June 17: “Boys’ Play,” a new coming-of-age treatise by Jack Heifner (“Vanities”), arrives at Hollywood’s Hudson Theatre for a late-night run.

June 18: In Santa Monica, Highways’ fourth annual Ecce Lesbo/Ecce Homo performance festival offers a three-month-long roster of artists including Pomo Afro Homos, Kate Bornstein, Holly Hughes, Diviana Ingravallo, Keegan & Lloyd, Monica Palacios and Luis Alfaro.

June 18: “The Hollywood Canteen,” Noah Stern’s theatrical adaptation of F. Scott’s Fitzgerald’s darkly humorous “Pat Hobby Stories” on the Hollywood experience, has an appropriate setting at the Culver Studios lot in Culver City.

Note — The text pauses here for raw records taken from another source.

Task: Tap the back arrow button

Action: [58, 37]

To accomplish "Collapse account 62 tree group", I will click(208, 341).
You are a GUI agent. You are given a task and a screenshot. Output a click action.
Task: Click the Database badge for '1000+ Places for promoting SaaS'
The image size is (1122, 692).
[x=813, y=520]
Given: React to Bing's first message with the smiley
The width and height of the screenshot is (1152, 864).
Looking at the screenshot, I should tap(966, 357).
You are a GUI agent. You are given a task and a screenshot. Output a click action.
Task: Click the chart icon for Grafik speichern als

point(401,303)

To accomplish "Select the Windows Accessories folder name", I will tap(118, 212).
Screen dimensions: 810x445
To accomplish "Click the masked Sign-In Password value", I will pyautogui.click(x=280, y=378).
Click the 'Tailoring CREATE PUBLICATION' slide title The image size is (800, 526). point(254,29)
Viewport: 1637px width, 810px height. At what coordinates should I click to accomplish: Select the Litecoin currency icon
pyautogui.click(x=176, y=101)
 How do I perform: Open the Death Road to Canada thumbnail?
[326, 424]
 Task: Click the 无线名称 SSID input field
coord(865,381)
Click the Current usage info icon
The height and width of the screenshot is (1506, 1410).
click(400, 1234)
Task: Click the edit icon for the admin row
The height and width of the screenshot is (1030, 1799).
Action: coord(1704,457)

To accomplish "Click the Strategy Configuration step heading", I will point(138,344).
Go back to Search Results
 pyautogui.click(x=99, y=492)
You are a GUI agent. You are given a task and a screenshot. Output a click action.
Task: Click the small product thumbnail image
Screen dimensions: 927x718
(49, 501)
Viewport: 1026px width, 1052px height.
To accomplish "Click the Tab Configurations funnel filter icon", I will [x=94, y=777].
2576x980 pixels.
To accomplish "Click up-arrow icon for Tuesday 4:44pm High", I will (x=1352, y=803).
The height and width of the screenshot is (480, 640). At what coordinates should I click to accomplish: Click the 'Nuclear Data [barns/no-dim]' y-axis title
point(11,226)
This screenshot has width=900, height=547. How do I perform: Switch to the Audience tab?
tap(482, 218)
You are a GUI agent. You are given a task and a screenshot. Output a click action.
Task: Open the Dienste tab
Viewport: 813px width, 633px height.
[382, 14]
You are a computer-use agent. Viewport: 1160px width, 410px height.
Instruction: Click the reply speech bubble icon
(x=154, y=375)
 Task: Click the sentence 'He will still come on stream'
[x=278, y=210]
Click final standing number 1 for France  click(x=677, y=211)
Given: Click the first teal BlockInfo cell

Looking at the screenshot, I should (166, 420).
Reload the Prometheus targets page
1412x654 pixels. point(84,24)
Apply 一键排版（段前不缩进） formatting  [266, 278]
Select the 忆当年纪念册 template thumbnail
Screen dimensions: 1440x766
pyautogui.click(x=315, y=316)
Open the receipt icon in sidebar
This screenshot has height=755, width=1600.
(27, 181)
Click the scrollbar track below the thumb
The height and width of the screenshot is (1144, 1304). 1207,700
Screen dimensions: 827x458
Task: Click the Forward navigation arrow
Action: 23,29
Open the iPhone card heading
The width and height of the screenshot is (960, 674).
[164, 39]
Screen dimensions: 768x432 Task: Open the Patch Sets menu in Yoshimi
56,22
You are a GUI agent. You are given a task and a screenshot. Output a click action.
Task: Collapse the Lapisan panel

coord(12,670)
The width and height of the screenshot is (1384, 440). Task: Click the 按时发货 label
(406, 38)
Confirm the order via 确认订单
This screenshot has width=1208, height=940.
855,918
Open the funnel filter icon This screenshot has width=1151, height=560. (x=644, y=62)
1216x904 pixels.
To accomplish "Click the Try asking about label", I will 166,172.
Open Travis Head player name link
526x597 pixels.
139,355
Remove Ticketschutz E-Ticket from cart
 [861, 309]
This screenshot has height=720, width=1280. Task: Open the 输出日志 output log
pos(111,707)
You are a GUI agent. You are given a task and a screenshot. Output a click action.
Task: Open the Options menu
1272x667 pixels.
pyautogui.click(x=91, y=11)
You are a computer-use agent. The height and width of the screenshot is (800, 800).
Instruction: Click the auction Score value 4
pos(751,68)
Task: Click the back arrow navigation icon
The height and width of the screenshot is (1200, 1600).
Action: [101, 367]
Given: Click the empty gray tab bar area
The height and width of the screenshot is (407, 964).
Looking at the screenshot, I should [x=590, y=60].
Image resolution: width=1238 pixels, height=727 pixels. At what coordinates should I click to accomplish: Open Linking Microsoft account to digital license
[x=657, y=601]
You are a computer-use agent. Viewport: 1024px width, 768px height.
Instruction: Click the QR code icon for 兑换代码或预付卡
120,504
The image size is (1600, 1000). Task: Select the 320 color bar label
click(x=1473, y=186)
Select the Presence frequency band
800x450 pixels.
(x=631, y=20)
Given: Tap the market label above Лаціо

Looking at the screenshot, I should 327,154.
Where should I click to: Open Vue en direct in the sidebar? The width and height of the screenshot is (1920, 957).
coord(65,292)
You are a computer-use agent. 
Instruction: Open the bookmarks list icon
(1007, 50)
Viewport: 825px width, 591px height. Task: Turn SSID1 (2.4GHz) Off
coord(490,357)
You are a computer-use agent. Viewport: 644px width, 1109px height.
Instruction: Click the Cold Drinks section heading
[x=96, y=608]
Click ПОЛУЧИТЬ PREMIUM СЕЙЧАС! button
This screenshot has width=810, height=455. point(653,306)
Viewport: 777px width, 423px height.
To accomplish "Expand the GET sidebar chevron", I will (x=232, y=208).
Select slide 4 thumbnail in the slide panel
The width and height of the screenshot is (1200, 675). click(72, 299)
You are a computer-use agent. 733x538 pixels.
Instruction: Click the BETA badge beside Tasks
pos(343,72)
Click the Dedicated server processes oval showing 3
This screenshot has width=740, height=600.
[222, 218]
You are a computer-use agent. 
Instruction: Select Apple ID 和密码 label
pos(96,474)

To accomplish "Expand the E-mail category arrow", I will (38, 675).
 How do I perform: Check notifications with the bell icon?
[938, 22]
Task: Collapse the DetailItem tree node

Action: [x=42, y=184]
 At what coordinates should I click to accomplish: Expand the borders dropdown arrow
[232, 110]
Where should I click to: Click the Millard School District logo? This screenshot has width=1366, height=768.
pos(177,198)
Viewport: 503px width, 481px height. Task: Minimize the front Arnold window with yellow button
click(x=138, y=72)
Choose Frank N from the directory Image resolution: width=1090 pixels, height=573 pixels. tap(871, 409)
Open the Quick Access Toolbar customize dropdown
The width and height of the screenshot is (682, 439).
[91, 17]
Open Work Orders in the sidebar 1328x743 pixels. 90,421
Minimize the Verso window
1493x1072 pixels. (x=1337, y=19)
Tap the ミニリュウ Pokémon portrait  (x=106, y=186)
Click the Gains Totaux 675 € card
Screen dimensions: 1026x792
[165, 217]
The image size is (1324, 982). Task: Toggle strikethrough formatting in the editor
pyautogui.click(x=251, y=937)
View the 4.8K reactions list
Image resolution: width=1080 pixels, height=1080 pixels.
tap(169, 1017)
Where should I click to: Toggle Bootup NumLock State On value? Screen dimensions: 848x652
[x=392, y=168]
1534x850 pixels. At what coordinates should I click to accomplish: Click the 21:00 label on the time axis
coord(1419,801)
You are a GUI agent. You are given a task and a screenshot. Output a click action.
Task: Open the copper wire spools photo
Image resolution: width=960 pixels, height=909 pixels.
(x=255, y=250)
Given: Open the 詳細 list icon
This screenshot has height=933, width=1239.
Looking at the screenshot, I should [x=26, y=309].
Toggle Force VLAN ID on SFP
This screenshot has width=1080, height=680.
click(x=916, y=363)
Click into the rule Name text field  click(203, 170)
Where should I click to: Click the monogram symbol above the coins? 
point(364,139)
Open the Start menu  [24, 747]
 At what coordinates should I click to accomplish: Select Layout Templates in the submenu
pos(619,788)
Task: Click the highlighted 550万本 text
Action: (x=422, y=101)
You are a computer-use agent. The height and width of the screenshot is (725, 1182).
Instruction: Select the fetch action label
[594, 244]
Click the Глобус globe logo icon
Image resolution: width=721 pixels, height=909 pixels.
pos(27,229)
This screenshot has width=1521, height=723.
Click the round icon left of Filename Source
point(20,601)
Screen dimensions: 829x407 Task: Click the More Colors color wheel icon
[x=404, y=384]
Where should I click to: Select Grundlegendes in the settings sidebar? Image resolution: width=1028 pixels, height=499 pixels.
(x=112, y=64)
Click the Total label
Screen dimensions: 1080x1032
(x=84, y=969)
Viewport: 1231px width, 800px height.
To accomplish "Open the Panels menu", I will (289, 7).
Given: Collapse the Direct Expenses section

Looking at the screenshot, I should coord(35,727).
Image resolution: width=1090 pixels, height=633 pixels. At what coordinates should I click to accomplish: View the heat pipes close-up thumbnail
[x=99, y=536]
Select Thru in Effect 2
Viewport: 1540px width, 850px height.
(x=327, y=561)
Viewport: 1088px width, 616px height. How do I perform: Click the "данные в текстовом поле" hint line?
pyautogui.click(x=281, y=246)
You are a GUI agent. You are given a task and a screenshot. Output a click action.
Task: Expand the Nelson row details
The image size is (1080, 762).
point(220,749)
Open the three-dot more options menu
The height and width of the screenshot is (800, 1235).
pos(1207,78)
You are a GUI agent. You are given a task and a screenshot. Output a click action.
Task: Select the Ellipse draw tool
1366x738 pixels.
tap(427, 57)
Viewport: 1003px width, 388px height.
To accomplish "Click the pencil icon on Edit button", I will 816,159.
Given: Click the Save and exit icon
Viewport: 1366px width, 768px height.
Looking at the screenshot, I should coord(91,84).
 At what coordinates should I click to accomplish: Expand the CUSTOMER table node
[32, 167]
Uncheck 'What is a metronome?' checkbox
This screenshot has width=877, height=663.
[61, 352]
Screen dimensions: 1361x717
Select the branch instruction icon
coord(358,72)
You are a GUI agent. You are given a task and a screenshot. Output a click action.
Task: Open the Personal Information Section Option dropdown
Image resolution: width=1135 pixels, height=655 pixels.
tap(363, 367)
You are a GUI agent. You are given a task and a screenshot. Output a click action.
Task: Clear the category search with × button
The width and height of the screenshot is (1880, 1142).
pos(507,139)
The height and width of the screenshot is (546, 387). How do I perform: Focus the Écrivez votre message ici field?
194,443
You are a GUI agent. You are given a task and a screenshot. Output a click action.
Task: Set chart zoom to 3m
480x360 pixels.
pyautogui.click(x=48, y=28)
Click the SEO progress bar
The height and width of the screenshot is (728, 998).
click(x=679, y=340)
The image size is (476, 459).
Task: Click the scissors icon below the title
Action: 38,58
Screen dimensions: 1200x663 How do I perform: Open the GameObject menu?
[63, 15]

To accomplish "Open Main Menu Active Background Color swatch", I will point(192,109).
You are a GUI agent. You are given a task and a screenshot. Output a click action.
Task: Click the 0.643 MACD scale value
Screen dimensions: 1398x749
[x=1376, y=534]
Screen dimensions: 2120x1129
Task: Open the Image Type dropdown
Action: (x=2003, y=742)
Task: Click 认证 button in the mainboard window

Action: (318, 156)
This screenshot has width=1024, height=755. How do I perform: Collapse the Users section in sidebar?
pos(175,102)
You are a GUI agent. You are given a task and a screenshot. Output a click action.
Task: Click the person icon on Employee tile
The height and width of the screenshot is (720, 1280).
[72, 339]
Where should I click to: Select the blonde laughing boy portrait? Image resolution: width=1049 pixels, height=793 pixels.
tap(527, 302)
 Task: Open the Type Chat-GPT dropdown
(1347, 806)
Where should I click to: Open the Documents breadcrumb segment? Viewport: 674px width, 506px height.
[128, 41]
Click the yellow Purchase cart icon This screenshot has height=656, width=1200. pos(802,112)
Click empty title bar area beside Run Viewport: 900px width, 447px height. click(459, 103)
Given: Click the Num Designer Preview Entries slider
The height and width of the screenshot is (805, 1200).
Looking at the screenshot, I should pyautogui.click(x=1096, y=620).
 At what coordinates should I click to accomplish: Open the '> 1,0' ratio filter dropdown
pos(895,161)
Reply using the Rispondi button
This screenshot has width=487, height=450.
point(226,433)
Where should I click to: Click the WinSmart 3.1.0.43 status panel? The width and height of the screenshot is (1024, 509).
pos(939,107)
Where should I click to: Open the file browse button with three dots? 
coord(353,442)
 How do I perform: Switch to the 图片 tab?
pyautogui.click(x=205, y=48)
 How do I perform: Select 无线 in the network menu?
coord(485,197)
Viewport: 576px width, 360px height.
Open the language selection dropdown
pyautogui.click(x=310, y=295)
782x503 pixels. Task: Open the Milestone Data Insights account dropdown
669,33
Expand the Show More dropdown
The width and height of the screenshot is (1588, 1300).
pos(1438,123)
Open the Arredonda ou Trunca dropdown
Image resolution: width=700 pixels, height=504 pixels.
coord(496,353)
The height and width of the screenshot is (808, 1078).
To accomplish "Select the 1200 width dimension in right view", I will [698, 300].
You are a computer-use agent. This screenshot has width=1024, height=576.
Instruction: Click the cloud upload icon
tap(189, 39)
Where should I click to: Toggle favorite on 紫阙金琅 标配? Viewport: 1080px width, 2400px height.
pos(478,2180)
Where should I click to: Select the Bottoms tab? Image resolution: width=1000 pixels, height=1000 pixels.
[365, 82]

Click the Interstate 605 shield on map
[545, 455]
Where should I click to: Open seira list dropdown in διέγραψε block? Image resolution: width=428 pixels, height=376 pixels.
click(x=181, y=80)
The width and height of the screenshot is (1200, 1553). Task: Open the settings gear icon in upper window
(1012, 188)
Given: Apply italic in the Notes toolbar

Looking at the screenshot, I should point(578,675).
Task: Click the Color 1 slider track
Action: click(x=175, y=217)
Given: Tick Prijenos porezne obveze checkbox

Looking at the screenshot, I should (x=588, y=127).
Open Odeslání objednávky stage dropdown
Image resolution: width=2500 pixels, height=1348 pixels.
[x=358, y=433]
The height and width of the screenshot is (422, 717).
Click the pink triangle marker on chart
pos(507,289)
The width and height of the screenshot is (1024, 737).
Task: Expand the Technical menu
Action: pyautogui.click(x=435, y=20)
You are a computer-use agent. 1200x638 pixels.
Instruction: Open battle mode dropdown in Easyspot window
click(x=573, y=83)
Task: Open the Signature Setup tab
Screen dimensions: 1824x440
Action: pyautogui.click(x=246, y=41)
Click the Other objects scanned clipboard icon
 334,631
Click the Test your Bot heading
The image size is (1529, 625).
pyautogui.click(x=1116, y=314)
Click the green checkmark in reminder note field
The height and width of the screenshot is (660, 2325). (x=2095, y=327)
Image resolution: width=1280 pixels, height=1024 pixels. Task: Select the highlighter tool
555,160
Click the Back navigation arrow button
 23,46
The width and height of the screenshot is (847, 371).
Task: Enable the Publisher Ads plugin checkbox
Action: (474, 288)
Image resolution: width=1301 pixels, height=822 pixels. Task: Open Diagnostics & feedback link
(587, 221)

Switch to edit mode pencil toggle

June 25: Set backstage in a South African dressing room, Daniel du Plantis’ rumination on race relations, “Three Card Monty and the Royal Flush,” comes to the Fountain Theatre in Hollywood.

June 26: The Wilton Project, a new collective of actors, writers, directors and designers, bows at Hollywood’s Center Films Studio with two short plays by company members: Susannah Blinkoff’s “In a Queer Corner” and Nadine van der Velde’s “Queen Magnolia.”